Ficuses are fast-growing plants, and may require regular repotting to keep them looking healthy. Repot your Ficus every 2-3 years, or when it becomes root-bound. Spring is the best time for repotting. Choose a pot that’s slightly larger than the current one.
Ficuses can be propagated through stem cuttings. Place a cutting in water or soil and ensure it has plenty of humidity and indirect light until it roots.
Common Problems with Ficuses
Pests and Diseases
Common pests include spider mites, mealybugs, and scale insects. Treat infestations promptly with insecticidal soap or neem oil. Overwatering can lead to root rot, so ensure proper drainage.
Ficuses are toxic to pets if ingested. Their sap can also be irritating to the skin and eyes — handle them with care, and consider wearing gloves when pruning or repotting.
Q: Why are the leaves of my Ficus dropping?
A: Leaf drop in Ficuses can be a stress response to changes in the environment, such as changes in watering habits, or temperature fluctuations. These plants prefer consistency! Keep them away from drafty doors and windows, and keep their soil regularly watered.
Q: Can Ficuses be grown outdoors?
A: In warmer climates (USDA hardiness zones 9-11), Ficuses can be grown outdoors. They need protection from direct sunlight and prefer temperatures above 60°F (15°C) — try keeping them on a patio with some afternoon shade, and be sure to move them indoors if temperatures start to drop.
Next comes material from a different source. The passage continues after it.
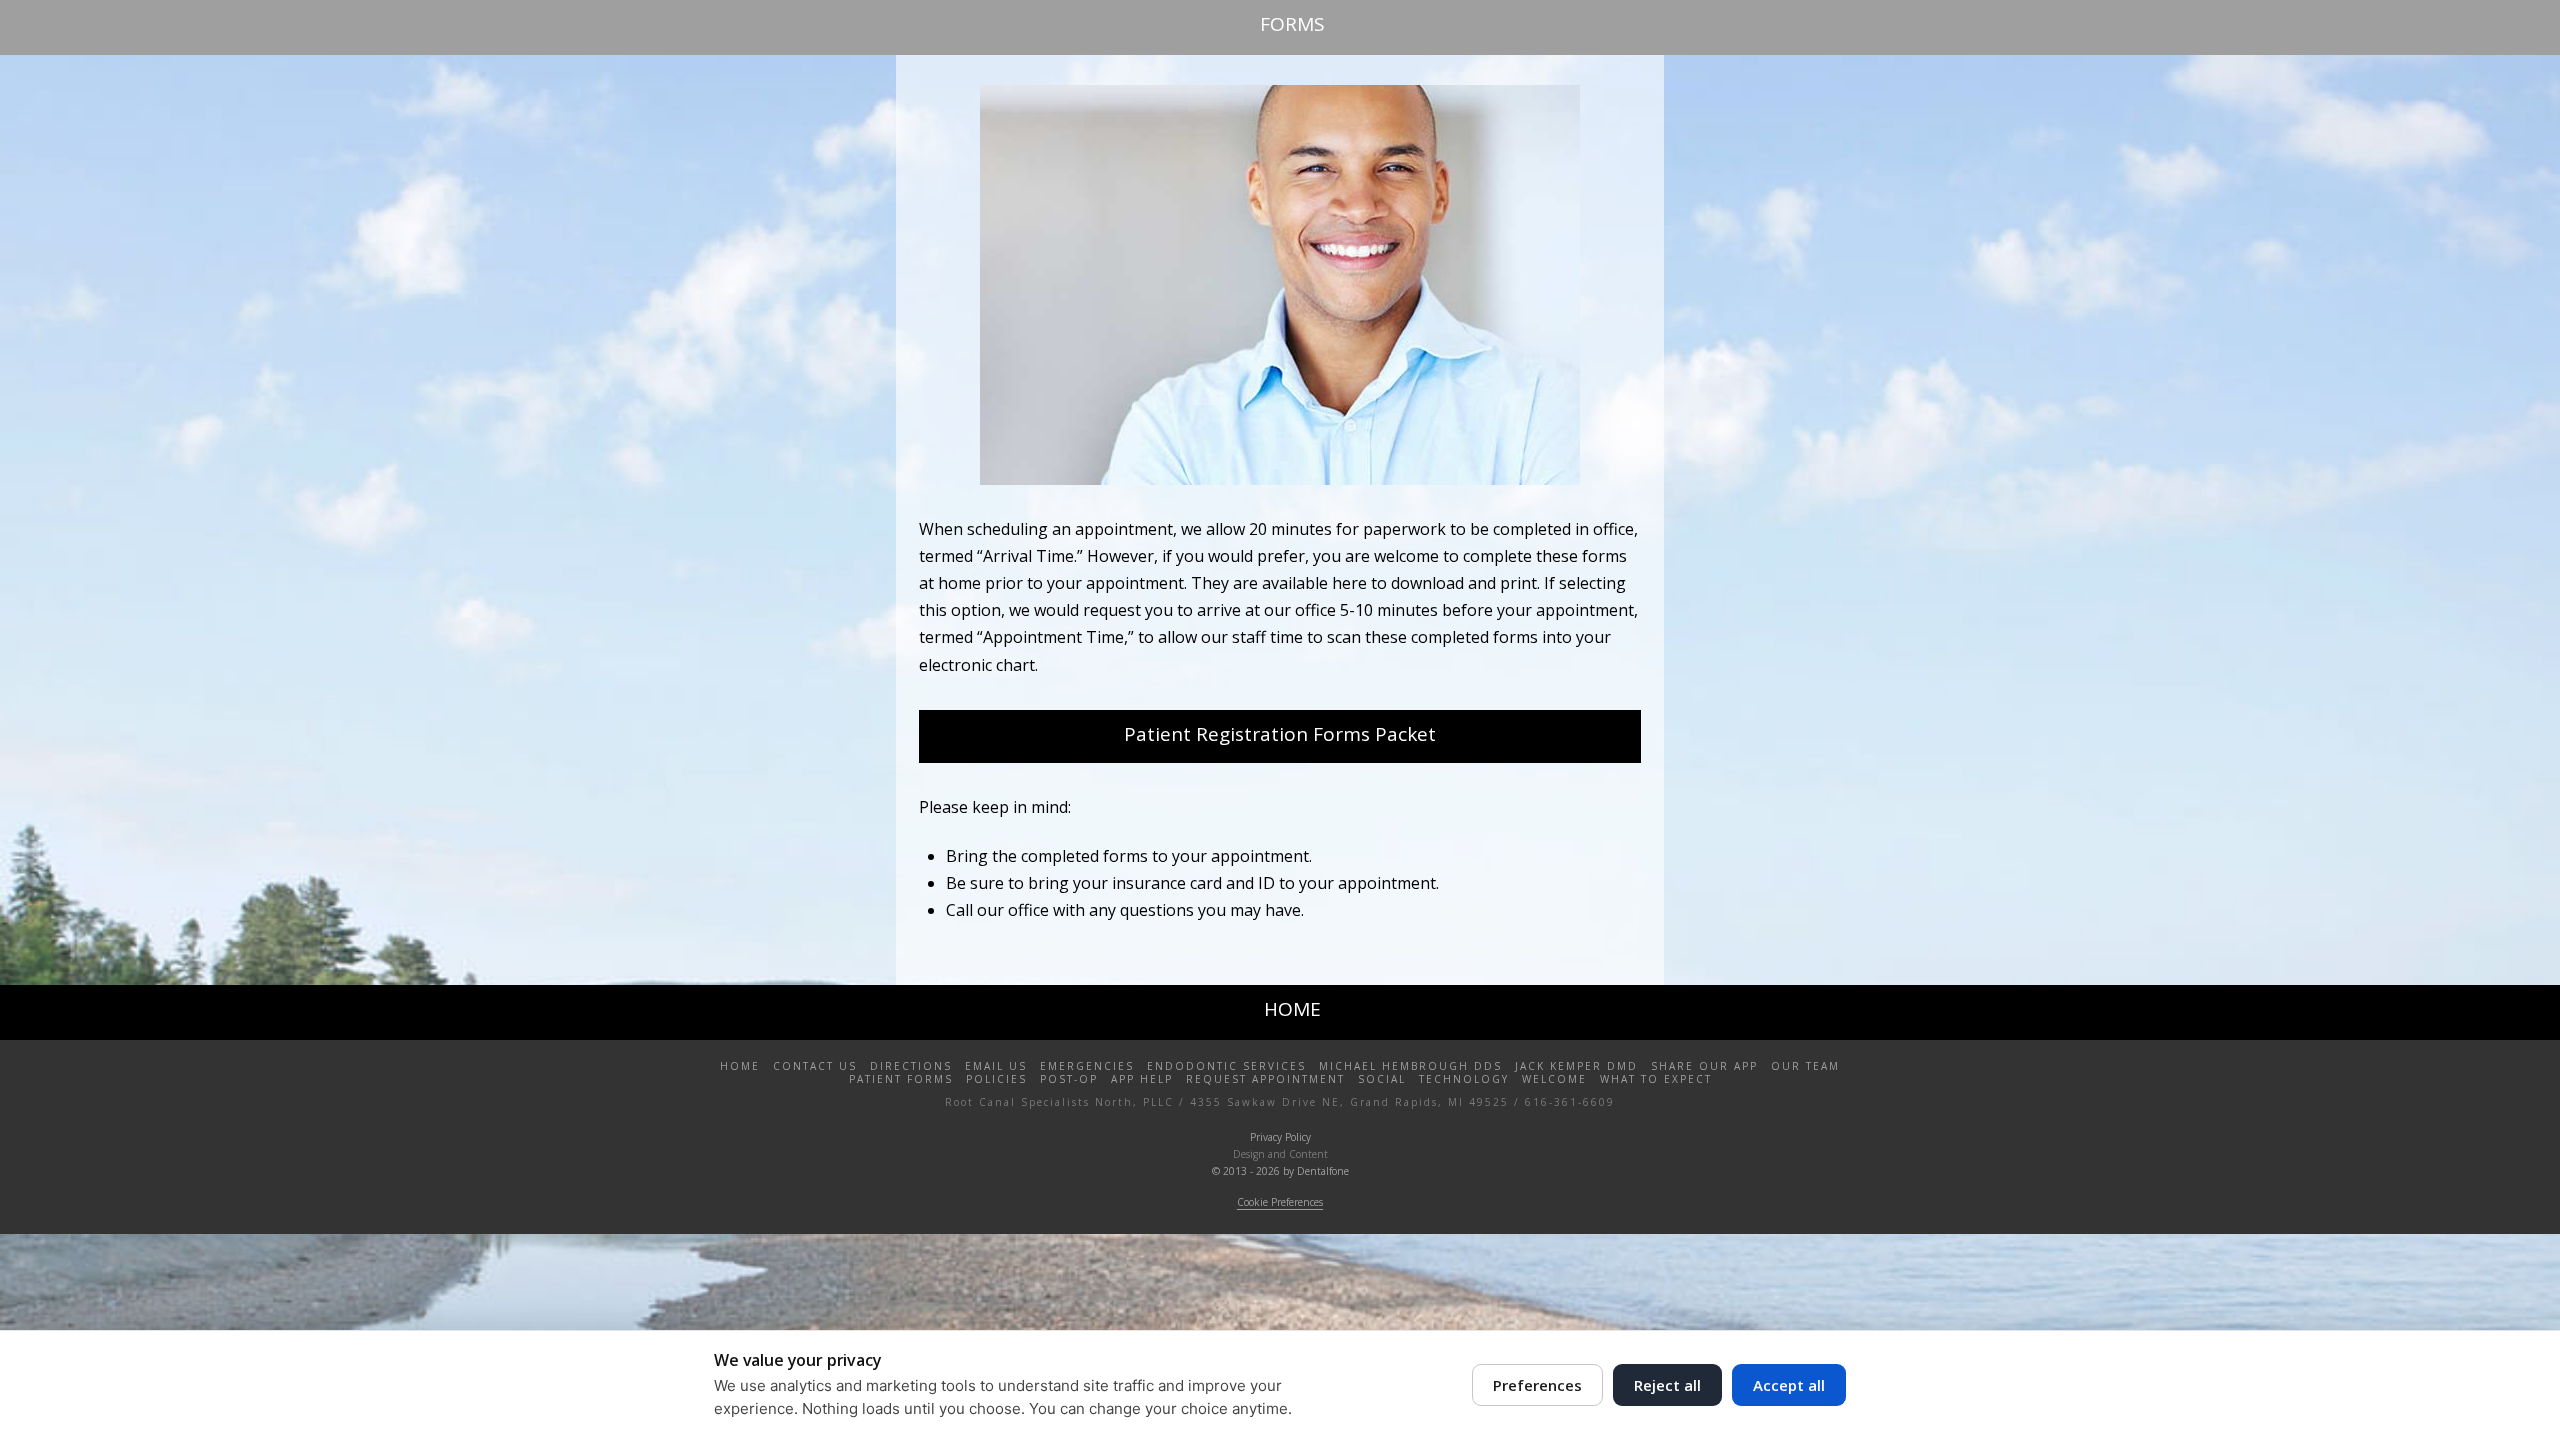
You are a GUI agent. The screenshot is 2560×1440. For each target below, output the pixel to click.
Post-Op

Q: How do I clean the leaves of my Ficus?
A: Wiping your Ficus leaves with a damp cloth is not just for appearance's sake — preventing dust from accumulating on the leaves helps increase the amount of available surface area for photosynthesis to occur. Wipe the leaves gently a clean cloth slightly dampened with water. No waxes or harsh cleaners are needed.
Bring the tree canopy indoors! With their large, glossy leaves, and attractive stems and roots, Ficuses are a superb addition to any houseplant collecion.